** Opening Available data block **

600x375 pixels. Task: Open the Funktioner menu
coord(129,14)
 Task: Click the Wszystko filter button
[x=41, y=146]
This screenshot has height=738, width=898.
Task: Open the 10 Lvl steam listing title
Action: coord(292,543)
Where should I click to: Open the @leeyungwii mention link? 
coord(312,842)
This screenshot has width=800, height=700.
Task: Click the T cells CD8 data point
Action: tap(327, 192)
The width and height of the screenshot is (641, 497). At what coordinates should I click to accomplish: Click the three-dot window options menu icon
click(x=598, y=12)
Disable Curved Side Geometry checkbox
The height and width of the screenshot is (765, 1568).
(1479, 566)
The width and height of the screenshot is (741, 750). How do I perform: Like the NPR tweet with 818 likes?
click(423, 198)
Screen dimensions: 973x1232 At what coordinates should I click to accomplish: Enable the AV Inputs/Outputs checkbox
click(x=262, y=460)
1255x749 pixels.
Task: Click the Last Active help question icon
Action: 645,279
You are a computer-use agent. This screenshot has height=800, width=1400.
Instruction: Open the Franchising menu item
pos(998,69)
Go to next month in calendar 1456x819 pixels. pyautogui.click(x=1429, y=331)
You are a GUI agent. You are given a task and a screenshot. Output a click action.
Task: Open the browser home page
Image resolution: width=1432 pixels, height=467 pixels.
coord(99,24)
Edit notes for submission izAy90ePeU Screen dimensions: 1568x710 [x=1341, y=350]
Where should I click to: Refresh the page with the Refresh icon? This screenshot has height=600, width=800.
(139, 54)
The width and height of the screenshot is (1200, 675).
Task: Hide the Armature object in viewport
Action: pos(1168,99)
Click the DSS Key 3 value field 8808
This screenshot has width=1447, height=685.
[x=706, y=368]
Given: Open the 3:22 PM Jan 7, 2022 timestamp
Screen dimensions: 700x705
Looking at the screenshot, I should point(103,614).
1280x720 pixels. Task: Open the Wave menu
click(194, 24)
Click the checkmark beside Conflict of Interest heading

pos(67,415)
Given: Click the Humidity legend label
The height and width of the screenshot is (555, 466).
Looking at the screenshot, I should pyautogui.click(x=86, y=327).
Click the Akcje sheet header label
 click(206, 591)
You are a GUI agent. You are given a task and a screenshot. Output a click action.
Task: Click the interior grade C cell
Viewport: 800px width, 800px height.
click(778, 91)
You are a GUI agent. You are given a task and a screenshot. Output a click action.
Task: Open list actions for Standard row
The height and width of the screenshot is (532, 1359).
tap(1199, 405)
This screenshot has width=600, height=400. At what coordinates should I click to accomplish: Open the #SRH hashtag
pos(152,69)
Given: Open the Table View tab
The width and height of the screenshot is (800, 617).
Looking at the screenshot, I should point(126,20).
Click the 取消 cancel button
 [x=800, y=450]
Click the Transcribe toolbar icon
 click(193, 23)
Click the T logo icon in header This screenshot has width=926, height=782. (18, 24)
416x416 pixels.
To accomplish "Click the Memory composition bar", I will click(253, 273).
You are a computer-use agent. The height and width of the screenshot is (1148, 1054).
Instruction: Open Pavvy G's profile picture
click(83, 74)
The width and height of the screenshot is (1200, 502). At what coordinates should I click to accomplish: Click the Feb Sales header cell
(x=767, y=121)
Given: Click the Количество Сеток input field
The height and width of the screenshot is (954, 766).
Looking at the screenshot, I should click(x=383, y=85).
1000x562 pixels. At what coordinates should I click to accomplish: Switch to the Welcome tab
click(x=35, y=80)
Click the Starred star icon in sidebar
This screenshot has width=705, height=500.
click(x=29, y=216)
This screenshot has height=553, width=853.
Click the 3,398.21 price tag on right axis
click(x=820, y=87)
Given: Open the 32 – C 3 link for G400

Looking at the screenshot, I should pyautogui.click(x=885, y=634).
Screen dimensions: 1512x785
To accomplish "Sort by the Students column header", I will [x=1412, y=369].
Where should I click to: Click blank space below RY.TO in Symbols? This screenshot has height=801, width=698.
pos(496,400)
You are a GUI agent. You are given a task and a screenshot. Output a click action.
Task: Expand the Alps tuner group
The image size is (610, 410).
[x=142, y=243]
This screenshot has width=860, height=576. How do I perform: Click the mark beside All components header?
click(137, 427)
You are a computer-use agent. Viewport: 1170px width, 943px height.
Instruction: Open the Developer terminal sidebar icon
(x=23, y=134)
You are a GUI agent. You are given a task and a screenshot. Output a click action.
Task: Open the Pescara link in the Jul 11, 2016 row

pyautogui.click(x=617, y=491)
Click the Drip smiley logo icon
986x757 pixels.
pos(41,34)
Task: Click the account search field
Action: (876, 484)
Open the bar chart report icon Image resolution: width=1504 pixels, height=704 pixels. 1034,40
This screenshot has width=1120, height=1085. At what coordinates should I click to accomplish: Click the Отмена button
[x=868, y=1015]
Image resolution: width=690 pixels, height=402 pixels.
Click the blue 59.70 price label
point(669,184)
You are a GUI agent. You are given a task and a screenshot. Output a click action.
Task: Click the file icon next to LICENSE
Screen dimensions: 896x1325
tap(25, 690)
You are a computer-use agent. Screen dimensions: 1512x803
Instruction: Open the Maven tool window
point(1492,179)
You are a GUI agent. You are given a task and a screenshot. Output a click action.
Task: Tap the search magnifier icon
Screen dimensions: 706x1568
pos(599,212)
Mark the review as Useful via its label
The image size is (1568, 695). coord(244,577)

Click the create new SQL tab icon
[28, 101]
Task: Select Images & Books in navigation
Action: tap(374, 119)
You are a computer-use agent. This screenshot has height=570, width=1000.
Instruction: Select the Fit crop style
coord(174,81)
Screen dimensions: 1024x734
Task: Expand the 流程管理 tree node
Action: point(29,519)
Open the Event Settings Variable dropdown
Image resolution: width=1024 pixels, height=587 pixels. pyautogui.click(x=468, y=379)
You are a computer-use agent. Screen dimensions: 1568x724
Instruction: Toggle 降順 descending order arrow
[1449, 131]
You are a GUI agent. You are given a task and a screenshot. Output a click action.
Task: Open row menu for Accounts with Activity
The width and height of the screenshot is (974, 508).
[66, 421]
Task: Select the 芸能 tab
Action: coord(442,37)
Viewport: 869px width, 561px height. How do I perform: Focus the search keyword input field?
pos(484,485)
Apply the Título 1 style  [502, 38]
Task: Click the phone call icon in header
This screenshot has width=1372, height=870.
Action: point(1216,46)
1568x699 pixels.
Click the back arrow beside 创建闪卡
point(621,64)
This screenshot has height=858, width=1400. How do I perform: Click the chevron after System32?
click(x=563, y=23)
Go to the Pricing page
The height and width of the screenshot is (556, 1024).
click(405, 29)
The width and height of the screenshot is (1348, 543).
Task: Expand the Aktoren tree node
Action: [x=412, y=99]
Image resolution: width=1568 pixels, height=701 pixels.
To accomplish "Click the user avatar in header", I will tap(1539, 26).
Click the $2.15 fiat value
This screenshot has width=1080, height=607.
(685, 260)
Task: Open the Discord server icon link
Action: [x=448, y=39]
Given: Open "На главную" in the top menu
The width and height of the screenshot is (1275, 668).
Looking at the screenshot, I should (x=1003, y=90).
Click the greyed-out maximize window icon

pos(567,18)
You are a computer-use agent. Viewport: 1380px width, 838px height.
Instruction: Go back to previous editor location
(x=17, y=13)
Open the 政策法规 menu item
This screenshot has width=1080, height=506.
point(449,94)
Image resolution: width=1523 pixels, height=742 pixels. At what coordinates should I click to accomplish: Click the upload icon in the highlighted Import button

** Closing Available data block **

▶ **Activity**
Counting only lines that hold "next", state how many appear in the records, and give nothing but the number.

▶ **Exercise result**
2